Adrienne weiß kaum etwas über die Geschichte ihrer italienischen Vorfahren in der australischen Wildnis. Als sie im Haus ihrer Großeltern einen alten Brief findet, erfährt sie zum ersten Mal von der großen geheimen Liebe ihres Vaters. Sie erkennt, dass sie dem Geheimnis ihrer Familie auf die Spur kommen muss … Mit großer erzählerischer Kraft entwirrt Amanda Hampson die Netze der Vergangenheit.
(Quelle - Diana Verlag)
Kurzbeschreibung
Eine große Liebesgeschichte – zärtlich, heimlich, grenzenlos Adrienne weiß kaum etwas über die Geschichte ihrer italienischen Vorfahren in der australischen Wildnis. Doch immer drängender spürt sie, dass sie dem Geheimnis ihrer Familie auf die Spur kommen muss. Mit großer erzählerischer Kraft entwirrt Amanda Hampson die Netze der Vergangenheit – eine Australien-Saga voller Spannung und Leidenschaft. Als Adrienne ihre Firma in Sydney aufgibt, zieht sie sich auf das Anwesen ihrer italienischen Großeltern zurück. Inmitten eines wundervollen Olivenhains macht sie bald eine interessante Entdeckung: ein Liebesbrief ihres Vaters an eine gewisse Rosa. Als Adrienne erfährt, dass Rosa die Schwester ihrer verstorbenen Mutter Isabelle ist, taucht sie tief in die Geschichte ihrer Familie ein. Die Zeit ruft Erinnerungen wach an die Olivenschwestern, wie die Mädchen genannt wurden, und an eine Verbundenheit, die keine Grenzen kannte. An Wünsche, für die kein Opfer zu groß war, und an eine Liebe, die gegen die Unmöglichkeit kämpfte. Je mehr Adrienne über die Vergangenheit erfährt, desto deutlicher erkennt sie ihre eigenen Gefühle. Und findet schließlich ihr Glück dort, wo ihre Wurzeln sind – im „Land der tausend Bäume“.
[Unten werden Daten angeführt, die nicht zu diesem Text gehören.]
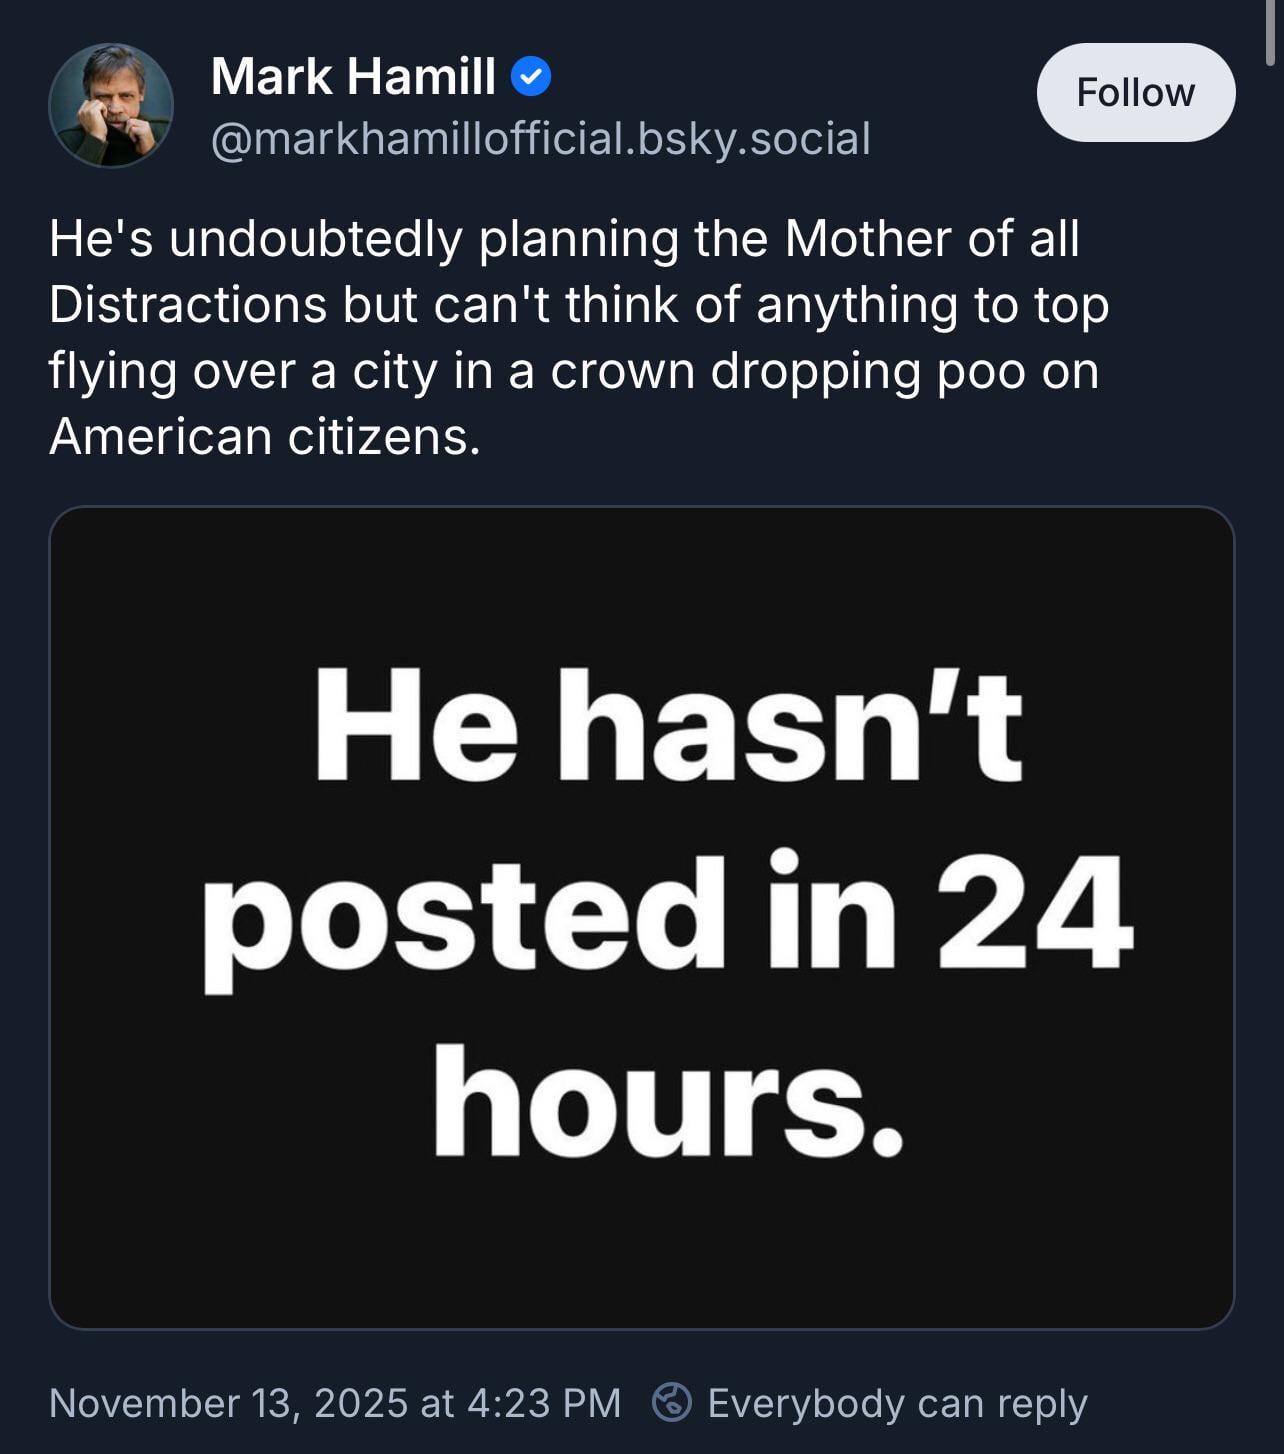Click the word "Distractions" in the post
The image size is (1284, 1454).
(x=187, y=305)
Mit diesem Roman hat Amanda Hampson eine wunderbare Familiensage geschrieben. Es war sehr gut zu lesen, förmlich roch man den Duft der Erde nach dem Regen, man ging den Weg durch den Olivenhain und ....
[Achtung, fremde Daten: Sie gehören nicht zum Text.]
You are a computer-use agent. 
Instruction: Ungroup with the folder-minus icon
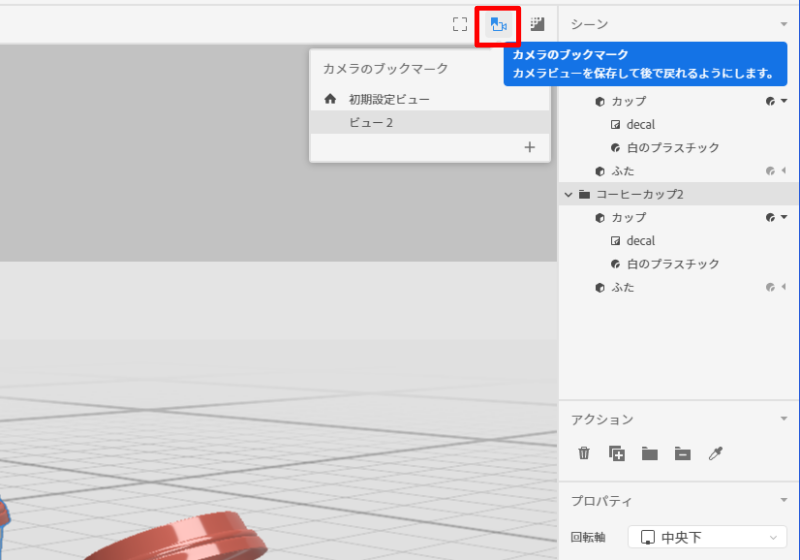point(682,454)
Das Alte mit dem Neuen verbinden, Erinnerungen, Bräuche, Traditionen und das Moderne, die Erinnerung an seine Wurzeln. Das alles ging einem durch de Kopf und schaffte Platz für ein unsäglich tolles Gefühl beim Lesen dieses Romanes.
Eintauchen in das Land Australien, rückwirkend als die Massen aus Europa nach Australien und anderen Ländern auswanderten. Das Gefühl der Fremde in einem Land zu sein, das alles wurde gut beschrieben.